Since the voltage from the speaker is AC, the negative swings could damage the input LED. I would use a series resistor of 1K and a diode antiparallel to the input LED to protect it. See below. Reduce the 1K if needed.

You do not connect "Arduino 3.3V" to OUT1. Connect it to "HV" instead.

speaker.png

speaker.png

jremington:
Since the voltage from the speaker is AC, the negative swings could damage the input LED. I would use a series resistor of 1K and a diode antiparallel to the input LED to protect it.

I didn't know that, thank you for the advice!

Final circuit is looking like this:

Should work. Let us know how it goes!

One quick snag I've run into: I can't seem to determine the voltage coming out of the speaker.

I've soldered on extra wires onto the speaker contacts, but when I set my multimeter to AC it just displays 0. On the speaker is clearly printed: "20 Ohm, .5W" so if I trust that I know I'm working with ~3v. Is that good enough for me to start wiring things up? Reason for it not working could be:

  1. Is my multimeter not sensitive enough to register the low voltage?

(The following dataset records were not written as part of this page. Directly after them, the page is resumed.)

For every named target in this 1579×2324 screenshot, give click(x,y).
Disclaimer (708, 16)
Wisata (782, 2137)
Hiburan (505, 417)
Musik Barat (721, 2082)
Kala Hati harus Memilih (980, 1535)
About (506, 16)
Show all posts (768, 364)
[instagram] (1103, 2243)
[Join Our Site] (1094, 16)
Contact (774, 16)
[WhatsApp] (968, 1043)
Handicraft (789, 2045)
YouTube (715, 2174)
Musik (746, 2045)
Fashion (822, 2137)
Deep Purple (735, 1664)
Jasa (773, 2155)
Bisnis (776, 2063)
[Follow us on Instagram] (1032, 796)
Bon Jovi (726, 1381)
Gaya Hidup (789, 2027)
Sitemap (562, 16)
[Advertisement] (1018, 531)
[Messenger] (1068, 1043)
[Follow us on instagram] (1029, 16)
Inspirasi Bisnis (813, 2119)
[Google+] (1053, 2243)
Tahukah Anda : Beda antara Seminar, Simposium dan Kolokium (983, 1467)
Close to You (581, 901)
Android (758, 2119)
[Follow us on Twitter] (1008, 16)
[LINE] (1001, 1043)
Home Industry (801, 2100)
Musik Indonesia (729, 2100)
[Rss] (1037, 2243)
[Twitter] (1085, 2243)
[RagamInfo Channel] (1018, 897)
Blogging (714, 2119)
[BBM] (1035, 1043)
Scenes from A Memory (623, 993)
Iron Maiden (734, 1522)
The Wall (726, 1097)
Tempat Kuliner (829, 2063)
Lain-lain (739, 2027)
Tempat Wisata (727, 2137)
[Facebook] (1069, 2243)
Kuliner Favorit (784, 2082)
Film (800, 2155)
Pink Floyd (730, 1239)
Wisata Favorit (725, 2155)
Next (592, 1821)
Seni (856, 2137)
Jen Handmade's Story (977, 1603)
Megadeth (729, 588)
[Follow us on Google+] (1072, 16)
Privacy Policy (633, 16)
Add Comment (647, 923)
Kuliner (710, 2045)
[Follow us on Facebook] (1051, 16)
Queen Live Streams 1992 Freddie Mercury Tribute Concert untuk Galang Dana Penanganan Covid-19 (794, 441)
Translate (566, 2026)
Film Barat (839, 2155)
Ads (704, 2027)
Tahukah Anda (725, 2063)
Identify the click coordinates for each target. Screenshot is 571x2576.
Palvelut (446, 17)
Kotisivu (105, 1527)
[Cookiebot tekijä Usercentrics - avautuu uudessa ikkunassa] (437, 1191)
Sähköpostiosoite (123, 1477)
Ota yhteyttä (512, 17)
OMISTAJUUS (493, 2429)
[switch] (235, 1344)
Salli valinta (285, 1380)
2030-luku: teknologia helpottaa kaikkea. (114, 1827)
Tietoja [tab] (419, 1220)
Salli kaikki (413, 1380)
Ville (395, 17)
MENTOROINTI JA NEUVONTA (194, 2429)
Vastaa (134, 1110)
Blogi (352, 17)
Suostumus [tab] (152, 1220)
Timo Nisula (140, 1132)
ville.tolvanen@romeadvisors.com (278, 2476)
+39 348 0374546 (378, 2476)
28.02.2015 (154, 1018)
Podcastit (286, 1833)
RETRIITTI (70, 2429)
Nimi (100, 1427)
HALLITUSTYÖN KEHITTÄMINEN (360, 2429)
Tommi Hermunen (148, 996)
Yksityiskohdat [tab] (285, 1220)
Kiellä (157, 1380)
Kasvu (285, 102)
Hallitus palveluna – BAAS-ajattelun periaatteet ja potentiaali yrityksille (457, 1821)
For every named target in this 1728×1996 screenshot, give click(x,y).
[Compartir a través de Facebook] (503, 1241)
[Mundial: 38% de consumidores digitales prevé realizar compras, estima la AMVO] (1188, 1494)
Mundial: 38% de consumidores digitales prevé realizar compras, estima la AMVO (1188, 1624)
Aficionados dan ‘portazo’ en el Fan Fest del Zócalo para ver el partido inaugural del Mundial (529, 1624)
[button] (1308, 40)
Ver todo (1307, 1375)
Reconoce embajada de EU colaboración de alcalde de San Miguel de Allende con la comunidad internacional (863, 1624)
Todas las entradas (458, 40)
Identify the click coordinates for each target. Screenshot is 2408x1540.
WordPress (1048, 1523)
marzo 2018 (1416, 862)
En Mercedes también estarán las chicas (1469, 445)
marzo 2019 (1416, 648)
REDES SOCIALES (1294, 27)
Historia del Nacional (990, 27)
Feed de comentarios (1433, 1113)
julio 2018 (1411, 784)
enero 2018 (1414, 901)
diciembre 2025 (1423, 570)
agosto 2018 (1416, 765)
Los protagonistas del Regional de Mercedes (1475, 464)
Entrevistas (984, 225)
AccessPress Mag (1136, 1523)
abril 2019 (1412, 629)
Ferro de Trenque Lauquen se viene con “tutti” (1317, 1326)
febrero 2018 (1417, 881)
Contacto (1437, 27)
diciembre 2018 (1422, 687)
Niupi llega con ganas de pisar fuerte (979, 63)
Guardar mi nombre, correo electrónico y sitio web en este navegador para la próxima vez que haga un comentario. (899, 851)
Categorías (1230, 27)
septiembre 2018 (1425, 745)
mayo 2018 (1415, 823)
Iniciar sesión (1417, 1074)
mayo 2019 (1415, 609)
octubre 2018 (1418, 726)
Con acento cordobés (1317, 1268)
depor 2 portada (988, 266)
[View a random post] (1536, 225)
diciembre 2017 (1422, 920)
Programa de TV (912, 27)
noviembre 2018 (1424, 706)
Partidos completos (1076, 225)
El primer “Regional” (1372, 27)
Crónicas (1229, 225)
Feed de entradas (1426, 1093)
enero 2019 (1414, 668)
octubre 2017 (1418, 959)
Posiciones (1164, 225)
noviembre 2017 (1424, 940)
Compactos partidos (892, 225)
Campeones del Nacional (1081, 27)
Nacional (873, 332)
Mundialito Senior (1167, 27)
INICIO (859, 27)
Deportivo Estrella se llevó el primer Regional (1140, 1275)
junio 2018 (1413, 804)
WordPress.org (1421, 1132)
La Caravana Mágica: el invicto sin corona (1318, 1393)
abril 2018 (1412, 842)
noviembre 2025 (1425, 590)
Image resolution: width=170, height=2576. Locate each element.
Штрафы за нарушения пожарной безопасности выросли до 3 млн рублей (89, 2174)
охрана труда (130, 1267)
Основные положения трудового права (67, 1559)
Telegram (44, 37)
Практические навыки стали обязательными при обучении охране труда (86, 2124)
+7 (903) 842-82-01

  2. Did I mess up my soldering? (Unlikely, I've inspected it and it looks like a normal joint)

  1. Is my multimeter not sensitive enough to register the low voltage?

That would depend on your multimeter.

Make up the circuit that I posted in reply #5, using a red LED, and attach it to the speaker.

Then play a tone. If the LED lights up, the optocoupler will work too.

thr33:
I've soldered on extra wires onto the speaker contacts, but when I set my multimeter to AC it just displays 0. On the speaker is clearly printed: "20 Ohm, .5W" so if I trust that I know I'm working with ~3v.

Not necessarily as your speaker is an inductive load, not a resistive. So the resistance is highly dependent on the frequency of the signal applied.
For measuring the voltage with your multimeter, do make sure that you're measuring AC not DC.